What is required ->
Pictures are to be dropped, and only the lines from the one containing "The width and height of the screenshot is (1456, 819)." through the end of the data below are to be reproduced as written.
::::
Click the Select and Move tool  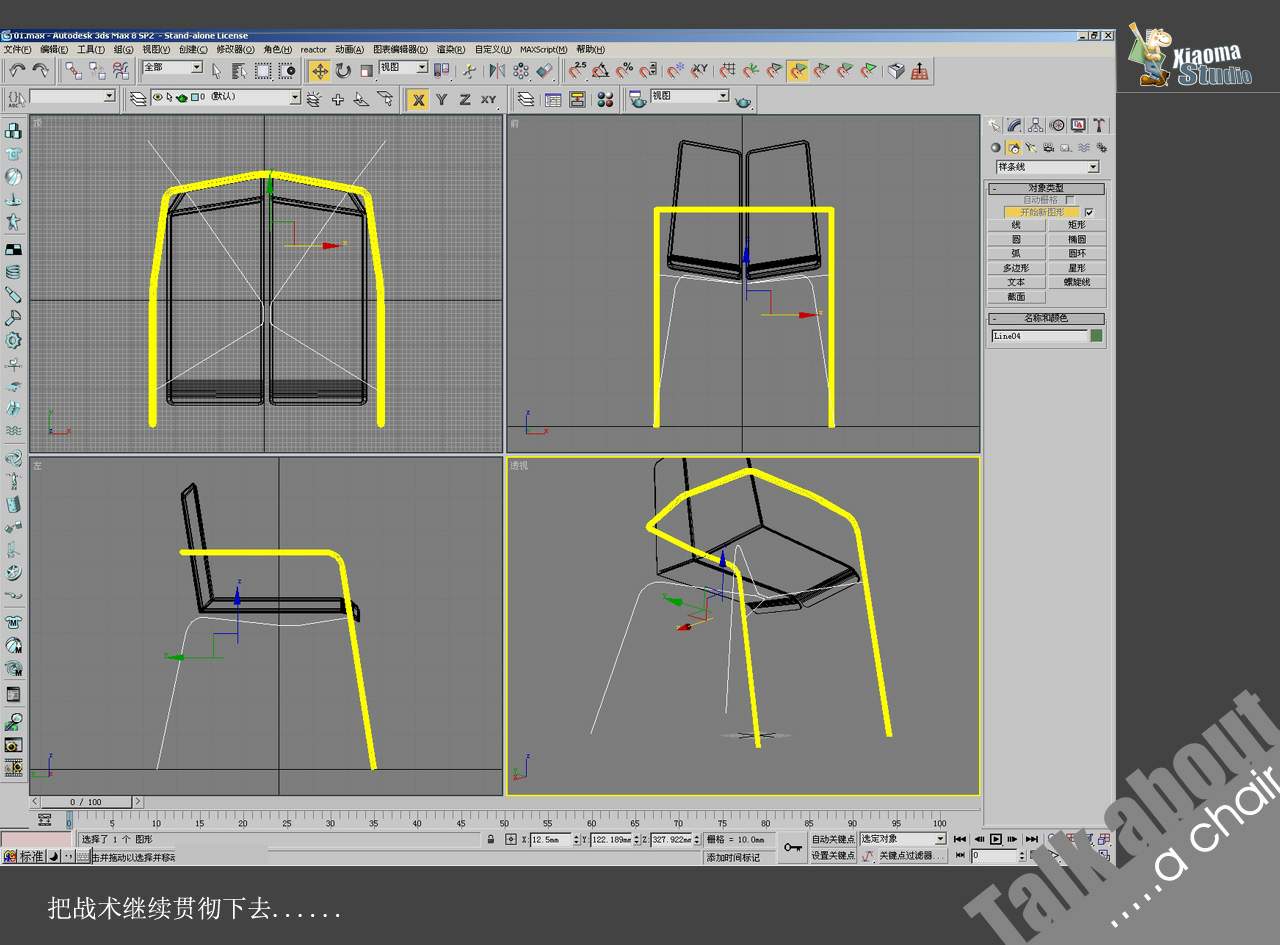(x=319, y=71)
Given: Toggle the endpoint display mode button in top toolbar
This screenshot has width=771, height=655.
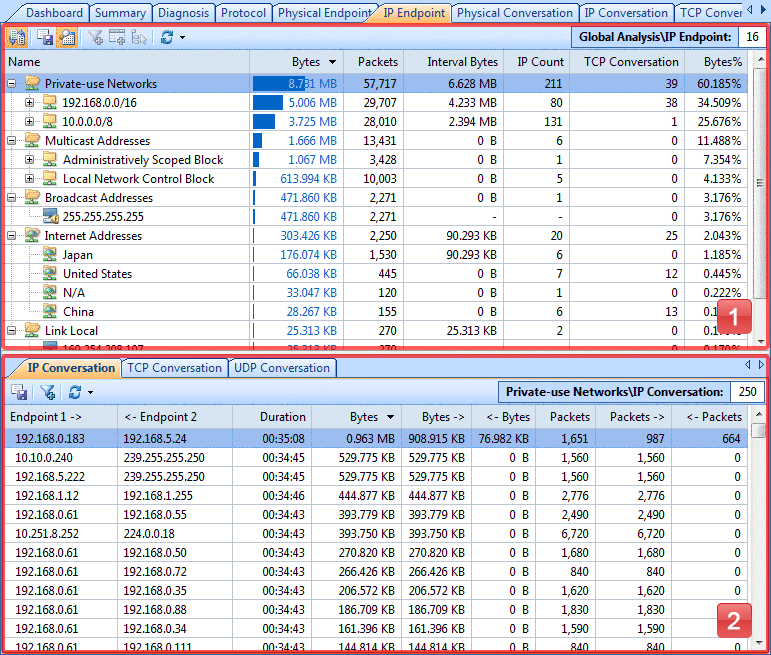Looking at the screenshot, I should pyautogui.click(x=67, y=37).
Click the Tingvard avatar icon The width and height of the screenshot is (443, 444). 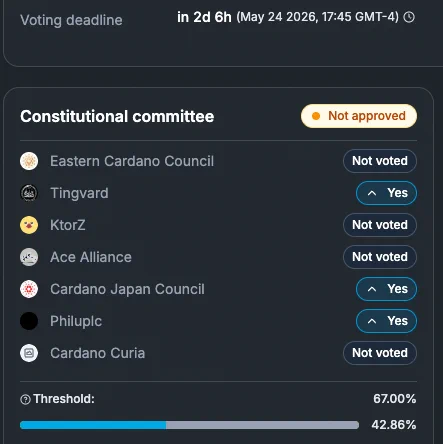pyautogui.click(x=29, y=193)
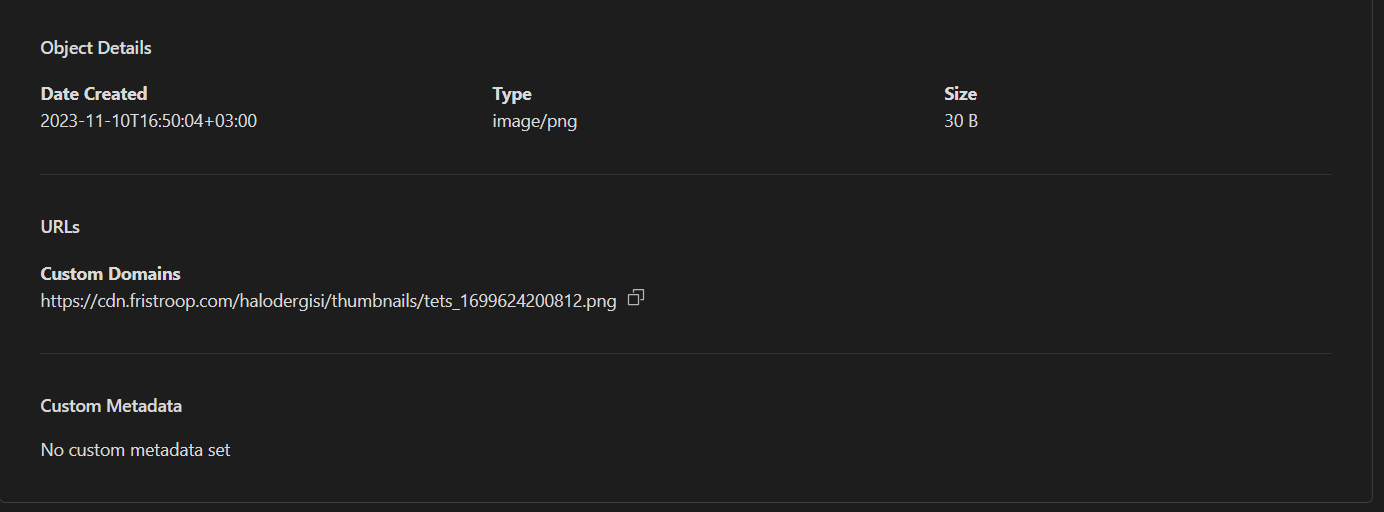Screen dimensions: 1384x512
Task: Click the Object Details heading
Action: [x=96, y=48]
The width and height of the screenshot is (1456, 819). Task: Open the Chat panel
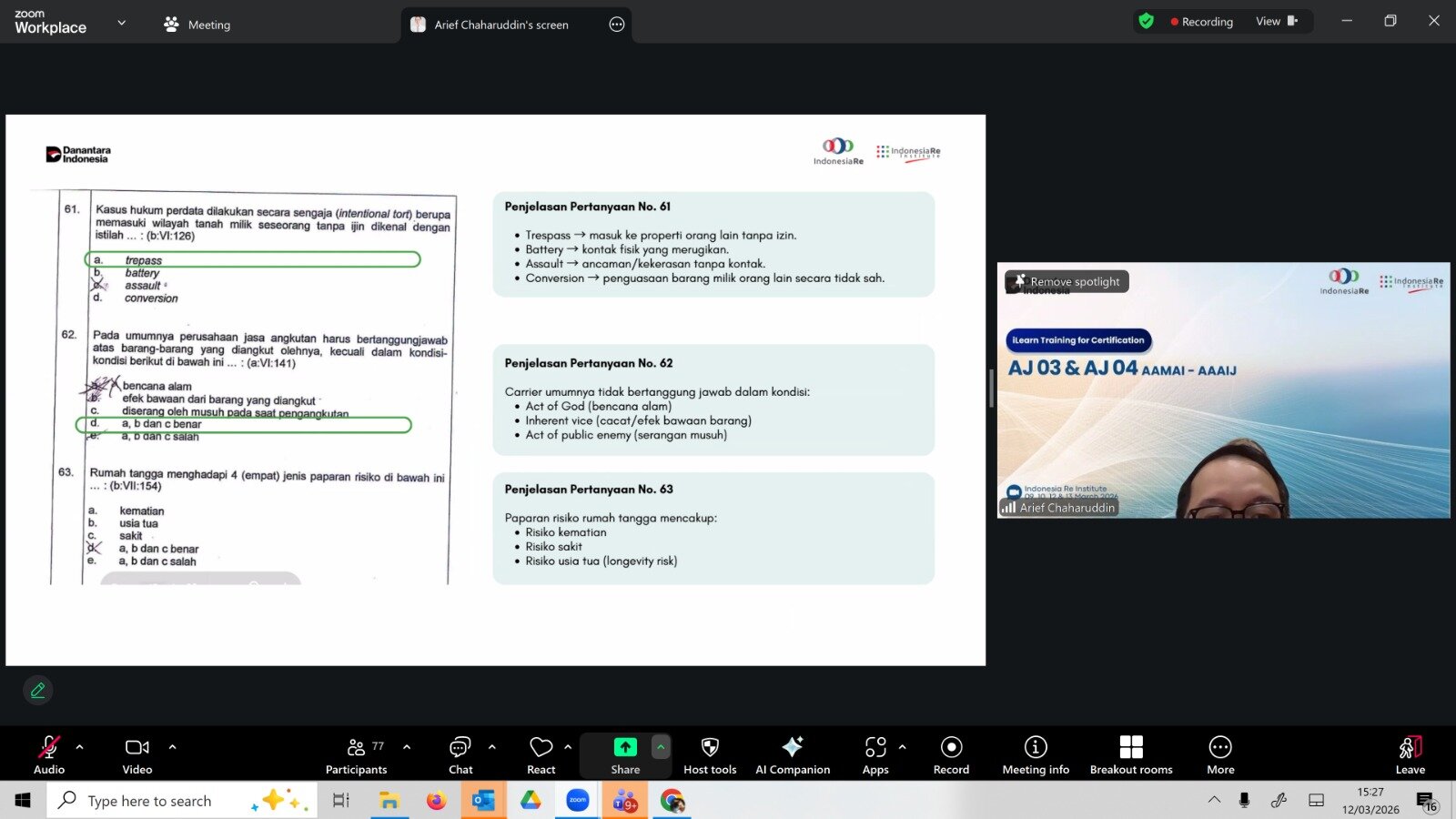pyautogui.click(x=460, y=755)
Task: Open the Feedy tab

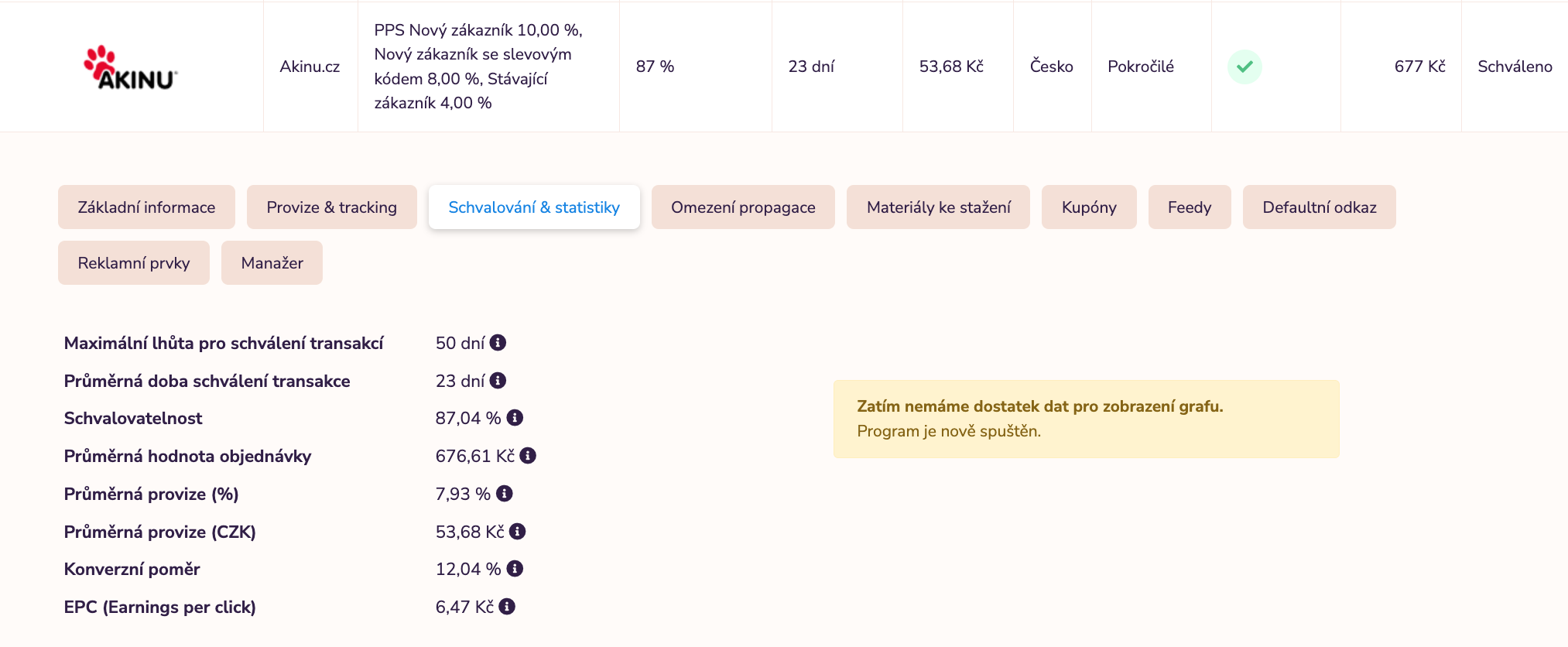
::::
Task solution ->
The width and height of the screenshot is (1456, 819). Task: Open the Chat panel
pyautogui.click(x=460, y=755)
Task: Open the Feedy tab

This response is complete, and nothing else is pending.